Original topic: shard index 特性疑问

| username: TiDBer_Wal2dh9o

TiDB v6.1 supports hotspot secondary index tidb_shard, and there are a few questions:

  1. In the PR list (planner,expression,util: scatter hotspot index in certain scenes by expression index by TonsnakeLin · Pull Request #30659 · pingcap/tidb · GitHub), I only see how select is supported, but how is insert supported? That is, in the index (tidb_shard(a), a), does the prefix tidb_shard(a) need to be concatenated in front of a and stored in TiKV? If not, how is the write hotspot dispersed?
  2. Currently, there are many limitations on shard index (tidb/docs/design/2022-01-04-integer-shard-index.md at master · pingcap/tidb · GitHub). CockroachDB has also implemented shard-index (Index Sequential Keys with Hash-sharded Indexes), but with almost no limitations. Has TiDB referred to CockroachDB? Are there any plans for further improvements?
| username: jansu-dev | Original post link

  1. Yes, it acts as a scatter column in the following format:
    Key: tablePrefix{tableID}_indexPrefixSep{indexID}_indexedColumnsValue
    Value: rowID
    
  2. Currently, I haven’t found any follow-up optimization plans. May I ask what the specific case is for this purpose?
| username: h5n1 | Original post link

Support hash-sharded INDEX for sequential column like time

| username: TiDBer_Wal2dh9o | Original post link

Currently, shard index has too many limitations, only supporting equality queries and not range queries, etc. This feature is somewhat impractical in business applications.

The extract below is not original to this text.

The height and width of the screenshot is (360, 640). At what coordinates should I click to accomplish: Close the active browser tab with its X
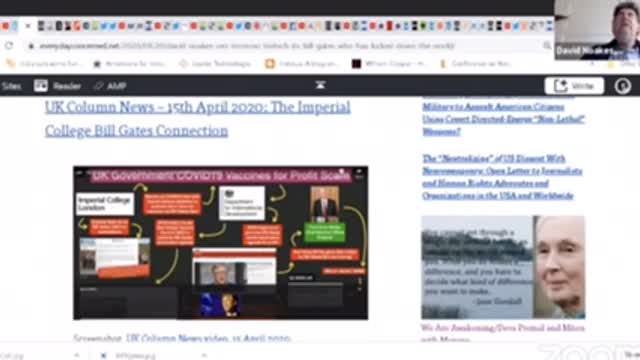click(x=28, y=26)
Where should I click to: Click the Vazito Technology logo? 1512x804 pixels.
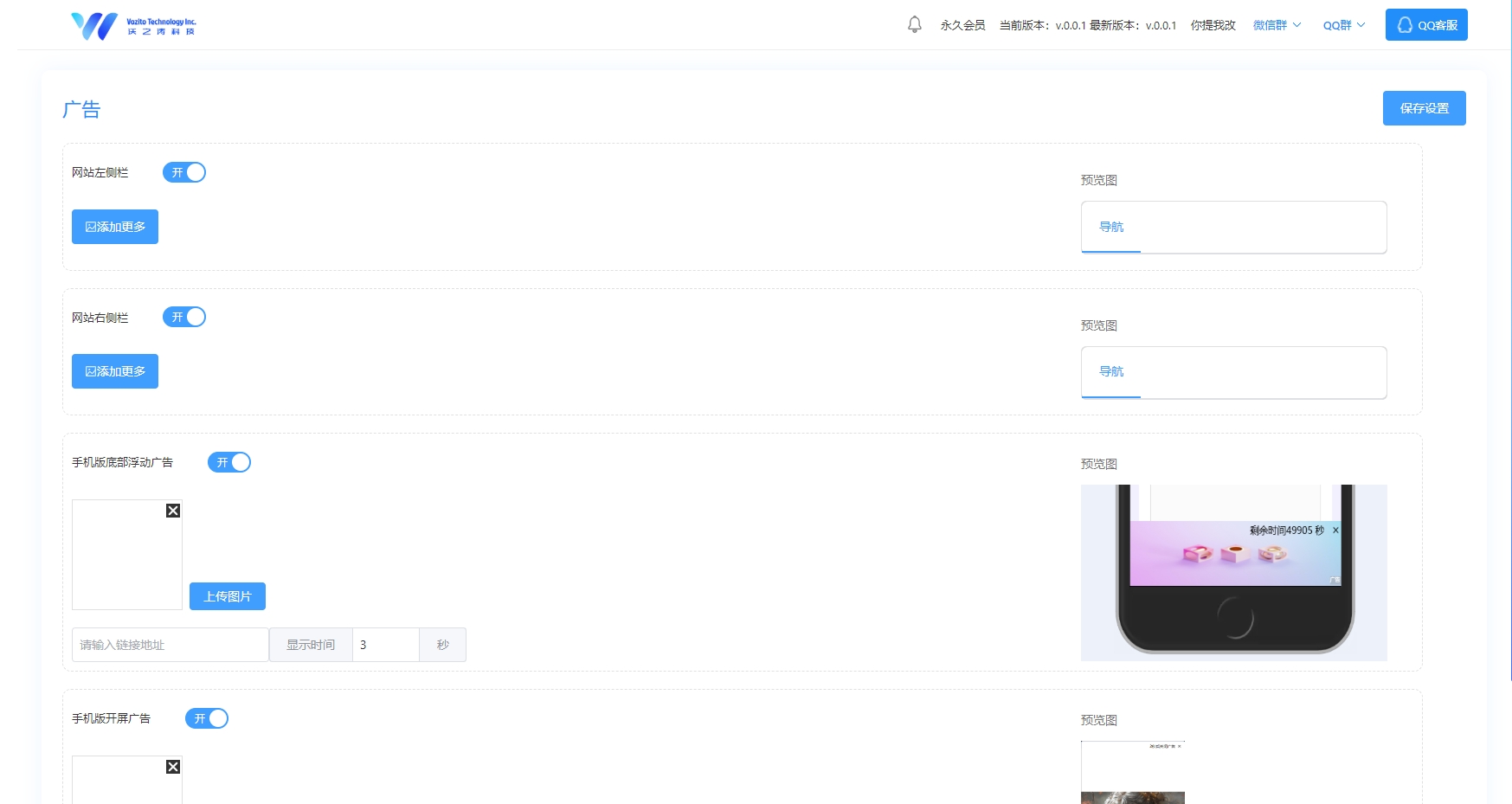pyautogui.click(x=133, y=26)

| username: TiDBer_Wal2dh9o | Original post link

The limitations listed here:

  • Non-equality queries cannot use indexes.
  • When AND and OR are mixed in the query condition and the outermost operator is AND, SHARD INDEX cannot be used.
  • GROUP BY cannot use SHARD INDEX.
  • ORDER BY cannot use SHARD INDEX.
  • The ON clause cannot use SHARD INDEX.
  • Subqueries in WHERE cannot use SHARD INDEX.
  • SHARD INDEX can only scatter unique indexes of integer fields.
  • SHARD INDEX joint indexes may become invalid.
  • SHARD INDEX cannot follow the FastPlan process, affecting optimizer performance.
  • SHARD INDEX cannot use execution plan caching.

There are also some limitations: only supports unique indexes and supports int type input.

| username: TiDBer_Wal2dh9o | Original post link

I think using hash with bucket = N is pretty good. TiDB’s approach of using uk((tidb_shard(a)), a) is quite strange and doesn’t support specifying the number of buckets.

| username: Min_Chen | Original post link

There are currently no plans to remove these limitations. Please keep an eye on the roadmap and release notes.